Disertasi bertajuk “Pengaturan Penyalahgunaan Keadaan (Misbruik van Omstandigheden) sebagai Cacat Kehendak untuk Mewujudkan Perjanjian Layanan Pendanaan Bersama Berbasis Teknologi Informasi yang Berkeadilan” ini menyoroti realita hukum yang belum sepenuhnya berpihak pada penerima dana dalam skema pinjaman daring berbasis aplikasi.
Baca juga:
Disertasi FH UB: Paradigma Baru Hakim dalam Harta Bersama

Ketidakadilan dalam Perjanjian Digital
Dalam paparannya, Fajar mengungkapkan bahwa banyak masyarakat yang menjadi korban ketidakadilan akibat perjanjian yang tidak transparan dalam layanan pendanaan bersama berbasis teknologi informasi. Selain ketidakpahaman terhadap isi perjanjian, penyalahgunaan data pribadi hingga perubahan bunga sepihak juga menjadi praktik yang kerap merugikan konsumen.

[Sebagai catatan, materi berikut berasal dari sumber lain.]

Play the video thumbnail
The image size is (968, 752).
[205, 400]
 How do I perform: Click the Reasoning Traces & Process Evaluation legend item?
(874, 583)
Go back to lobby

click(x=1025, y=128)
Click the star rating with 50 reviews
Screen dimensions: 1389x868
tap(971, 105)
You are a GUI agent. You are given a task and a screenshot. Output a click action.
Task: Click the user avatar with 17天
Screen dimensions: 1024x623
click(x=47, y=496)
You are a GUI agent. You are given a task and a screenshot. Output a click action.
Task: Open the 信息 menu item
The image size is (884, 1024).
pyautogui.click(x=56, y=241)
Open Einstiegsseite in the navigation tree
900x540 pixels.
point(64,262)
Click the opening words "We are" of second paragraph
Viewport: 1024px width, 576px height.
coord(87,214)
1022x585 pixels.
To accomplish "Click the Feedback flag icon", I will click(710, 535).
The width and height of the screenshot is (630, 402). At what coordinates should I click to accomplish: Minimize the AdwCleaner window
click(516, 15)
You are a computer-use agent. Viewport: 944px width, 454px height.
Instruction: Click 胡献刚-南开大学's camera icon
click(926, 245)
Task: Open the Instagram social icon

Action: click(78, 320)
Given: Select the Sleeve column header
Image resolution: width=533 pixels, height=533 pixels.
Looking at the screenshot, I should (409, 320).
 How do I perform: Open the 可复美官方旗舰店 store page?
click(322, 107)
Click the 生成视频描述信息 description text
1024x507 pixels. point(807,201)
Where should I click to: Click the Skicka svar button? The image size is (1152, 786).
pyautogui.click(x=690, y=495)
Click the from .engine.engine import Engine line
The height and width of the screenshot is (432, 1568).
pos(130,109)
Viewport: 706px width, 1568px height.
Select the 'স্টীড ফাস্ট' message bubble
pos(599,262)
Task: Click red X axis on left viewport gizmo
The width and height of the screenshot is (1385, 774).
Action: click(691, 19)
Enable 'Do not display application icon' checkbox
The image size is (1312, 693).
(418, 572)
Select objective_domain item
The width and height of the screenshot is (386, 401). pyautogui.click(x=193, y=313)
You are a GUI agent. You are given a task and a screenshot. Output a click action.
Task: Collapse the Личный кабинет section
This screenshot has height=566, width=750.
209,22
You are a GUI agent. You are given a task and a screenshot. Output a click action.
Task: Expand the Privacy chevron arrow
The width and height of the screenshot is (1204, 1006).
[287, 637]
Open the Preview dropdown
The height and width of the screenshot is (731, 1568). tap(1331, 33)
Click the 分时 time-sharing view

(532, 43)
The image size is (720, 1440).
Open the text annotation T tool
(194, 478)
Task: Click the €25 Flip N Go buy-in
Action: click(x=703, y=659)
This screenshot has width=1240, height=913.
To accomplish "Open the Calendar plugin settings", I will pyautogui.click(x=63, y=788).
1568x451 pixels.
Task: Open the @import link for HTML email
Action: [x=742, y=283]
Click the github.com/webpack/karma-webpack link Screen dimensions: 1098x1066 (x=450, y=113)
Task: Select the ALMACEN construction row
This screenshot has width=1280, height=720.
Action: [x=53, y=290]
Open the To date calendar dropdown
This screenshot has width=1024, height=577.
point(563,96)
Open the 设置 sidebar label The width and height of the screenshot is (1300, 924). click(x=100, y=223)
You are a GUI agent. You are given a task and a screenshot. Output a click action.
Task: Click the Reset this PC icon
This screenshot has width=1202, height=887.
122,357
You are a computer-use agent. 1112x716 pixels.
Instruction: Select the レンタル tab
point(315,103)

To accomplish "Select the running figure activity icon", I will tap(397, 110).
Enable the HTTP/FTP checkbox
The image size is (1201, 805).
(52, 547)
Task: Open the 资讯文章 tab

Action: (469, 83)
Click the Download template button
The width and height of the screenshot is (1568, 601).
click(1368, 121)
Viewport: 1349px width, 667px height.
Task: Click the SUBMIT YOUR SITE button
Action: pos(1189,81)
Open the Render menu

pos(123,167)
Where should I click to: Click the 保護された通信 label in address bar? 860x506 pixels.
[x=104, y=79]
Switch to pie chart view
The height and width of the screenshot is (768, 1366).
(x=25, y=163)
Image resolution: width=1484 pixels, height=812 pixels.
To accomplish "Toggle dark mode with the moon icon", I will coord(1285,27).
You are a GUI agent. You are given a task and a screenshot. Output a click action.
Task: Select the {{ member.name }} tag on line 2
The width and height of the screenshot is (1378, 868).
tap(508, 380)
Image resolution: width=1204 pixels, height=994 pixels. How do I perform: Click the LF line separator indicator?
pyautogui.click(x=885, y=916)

“Selama ini penyalahgunaan keadaan hanya dikenal dalam doktrin dan yurisprudensi, namun belum diatur secara eksplisit dalam peraturan perundang-undangan. Padahal, praktik ini telah nyata-nyata menimbulkan kerugian bagi masyarakat,” ujar Fajar.
Ia mengusulkan agar konsep misbruik van omstandigheden atau penyalahgunaan keadaan diakomodasi secara eksplisit dalam revisi pasal 1320 KUHPerdata atau melalui pengesahan Rancangan Undang-Undang (RUU) Hukum Kontrak. Dengan demikian, terdapat dasar hukum yang kuat untuk menindak praktik tidak adil dalam dunia pinjaman digital.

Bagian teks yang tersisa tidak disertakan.